Heuristics for "random" values to help with base-encoded typo false positives
This is a base58-encoded string from our codebase, is there some heuristic for the typo checker to not consider such a long "random" string to not be a word and not suggest anything for it? This was part of a larger JSON string in a test.
error: `Wew` should be `We`
--> ./desc.rs:200:49
|
200 | "bytes_cid": "z177xERgbqgBdC97Y5GYXZWew1cFgkttqr5ipF2b8iCN17",
| ^^^
|
Here is another similar one also from a embedded JSON string:
error: `nd` should be `and`
--> ./test.rs:31:221
|
31 | pub const JWK: &str = r#"{"alg":"sig","n":"wnI2iD6F7qAg0qKGpFQ6L7qYdGbPkHSUHzigaW3p89fWBbZRT-WawqdU4vu3vANL9whlXMGlzLsPNUwXsoDKu6CnzAUUO9pr7E6CukN9A1UN13L-ZRKHAGv33NkdygDpTsYXUVAoQLykPnjToNVDKA0ohy96kzPkT4vql9n_5ev7Dhy69nd79mI09QhHo62RGzZDDanjdjXRBLBFA3Hm-CKiu"]}"#;
| ^^
|
These are the last two major false positives we've been seeing in our codebase with typos, works really well otherwise!
Yes, we have several issues related to hashes / base encodings of some sort
- https://github.com/crate-ci/typos/issues/401
- https://github.com/crate-ci/typos/issues/413
- https://github.com/crate-ci/typos/issues/415
Having some kind of heuristic to discard hashes / base-encodings beyond a strict syntax check would be a big help. What that'd look like is the question though.

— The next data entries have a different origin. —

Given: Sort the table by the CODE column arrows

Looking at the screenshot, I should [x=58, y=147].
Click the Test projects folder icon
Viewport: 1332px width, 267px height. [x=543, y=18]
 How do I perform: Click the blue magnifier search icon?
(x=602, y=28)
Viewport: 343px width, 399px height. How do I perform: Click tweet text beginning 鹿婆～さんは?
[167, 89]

To start off brainstorming,
- X numbers (groups of digits) in string
- X "words" (groups of letters) shorter than Y characters
- We probably can treat base encoding equally with hashes (ie no special heuristics for how "much" of a word exists between
-, protecting against math between variables) as we can identifiers in math will just show up somewhere else in the code and get flagged
Any other ideas for heuristics and for what the Xs and Ys should be?

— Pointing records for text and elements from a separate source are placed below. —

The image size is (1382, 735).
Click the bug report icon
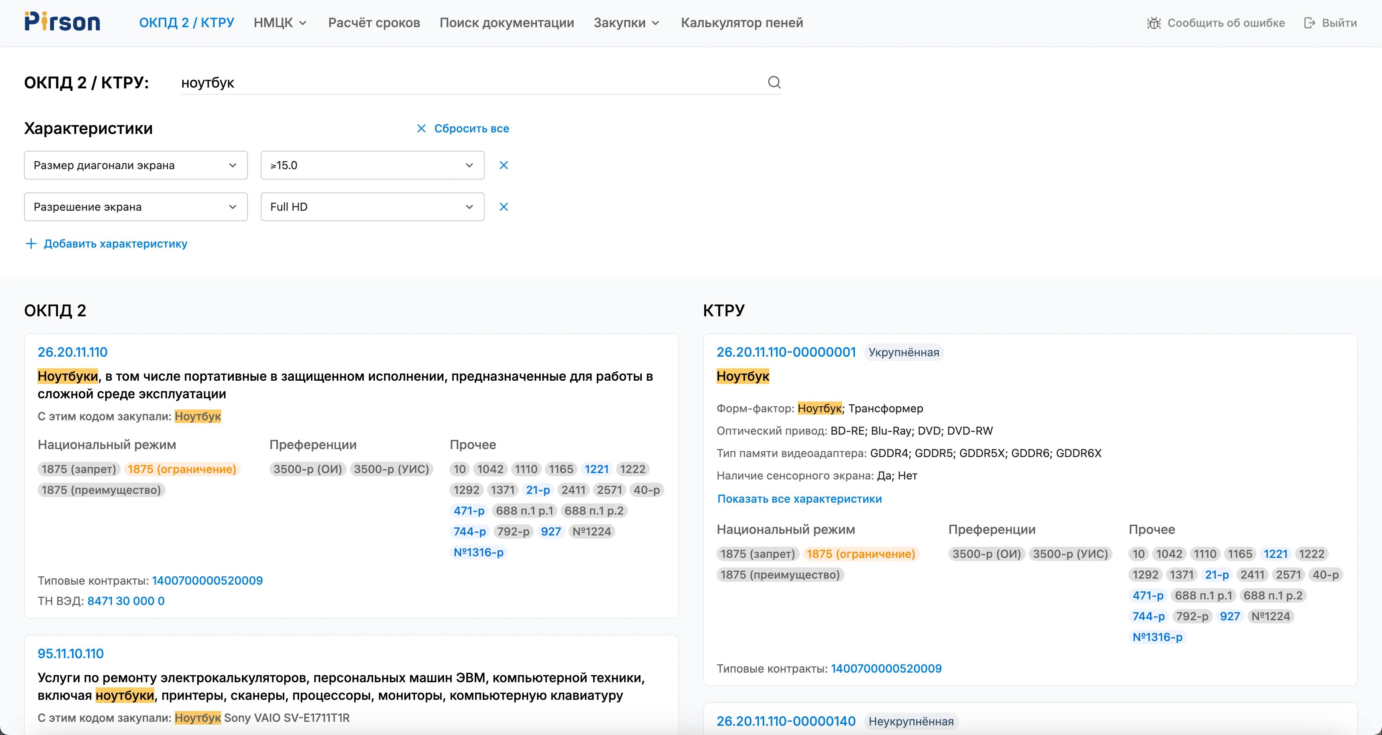1153,23
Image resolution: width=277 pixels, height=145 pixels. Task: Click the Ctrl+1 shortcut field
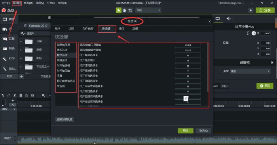188,45
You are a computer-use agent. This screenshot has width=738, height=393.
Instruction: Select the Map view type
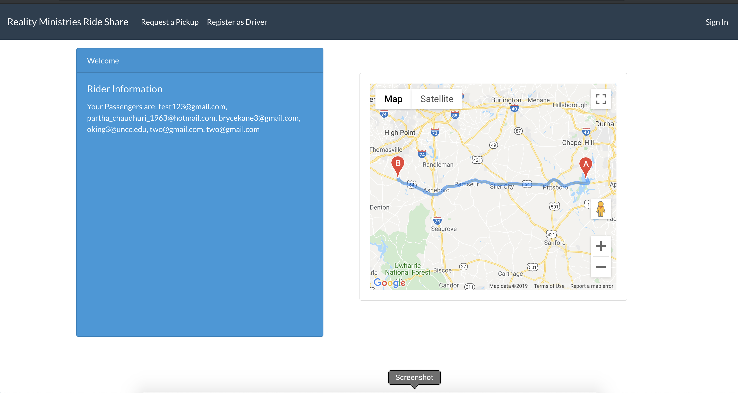point(393,99)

https://github.com/crate-ci/typos/issues/316 has a list of alternative approaches. Feel free to share how useful or not those approaches would be in that issue.
think the most important would be to have a way to opt out of tricky situations, like you may want to have a text string that has typos in it included in a test code or similar, and there will be cases that are difficult to detect properly with these type of base-encoded numbers of JSON strings and other stuffs.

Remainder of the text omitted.